In this way, financial sustainability can be protected while respecting the specificity of women’s labour market trajectories.
Sixth: From Protection to Empowerment
At its core, this debate is not about exempting women from work, but about empowering them to choose the timing and form of their transition from formal employment to a more flexible stage of life.
Policies that are attentive to differences between women and men are not an emotionally driven form of positive discrimination. They are, rather, a correction to historical imbalances in the design of economic systems. When the state grants women the option to retire at 55 within a safe and sustainable framework, it does not diminish women’s productive value. It recognises that economic dignity includes the right to manage one’s personal time after decades of compounded contribution.
Early retirement for women at age 55 is not a ready-made formula, nor should it be imposed as a universal model. However, it deserves to be discussed as a legitimate policy option within a broader reform package that strengthens social justice between women and men, public health, and family stability.
The real question is not:
“Should women retire early?”
But rather:
“Were our economic systems designed in the first place to take women’s life paths into account as they actually are, rather than as we imagine them to be?”
Challenges in the Arab Context
- Weak social protection systems in some countries.
- Persistent gender wage gaps.
- Fragile or absent retirement savings plans sufficient for women.
- Social pressure that ties women’s value to continuous giving and care.
Policy Recommendations for Arab Governments
- Adopt flexible retirement models (Flexible Retirement).
Allow gradual retirement options between ages 55 and 60, with proportional pension adjustments, rather than banning early retirement altogether. - Count caregiving years as part of service.

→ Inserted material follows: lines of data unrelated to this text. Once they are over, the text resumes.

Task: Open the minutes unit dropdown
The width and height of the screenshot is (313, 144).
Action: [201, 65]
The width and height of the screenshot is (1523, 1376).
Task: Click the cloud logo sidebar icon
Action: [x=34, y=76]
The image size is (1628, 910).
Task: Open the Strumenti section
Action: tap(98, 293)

Integrate unpaid care periods into social security calculations, as some European countries do. - Professional transition programmes after 55.
Establish retraining and transition programmes toward consulting, community governance, or small entrepreneurship. - Health incentives.
Integrate preventive health programmes for midlife women into social security policies. - Early financial empowerment.
Strengthen voluntary retirement savings programmes for women from an early age to prevent income vulnerability later.
Financial Considerations
Any reduction or increase in retirement age should be balanced against:
- The sustainability of social security funds.
• The demographic age structure of each country.
• Actual rates of women’s participation in the labour market.
Therefore, the solution is not to impose mandatory early retirement, but to provide a well-designed option grounded in social justice between women and men and public health.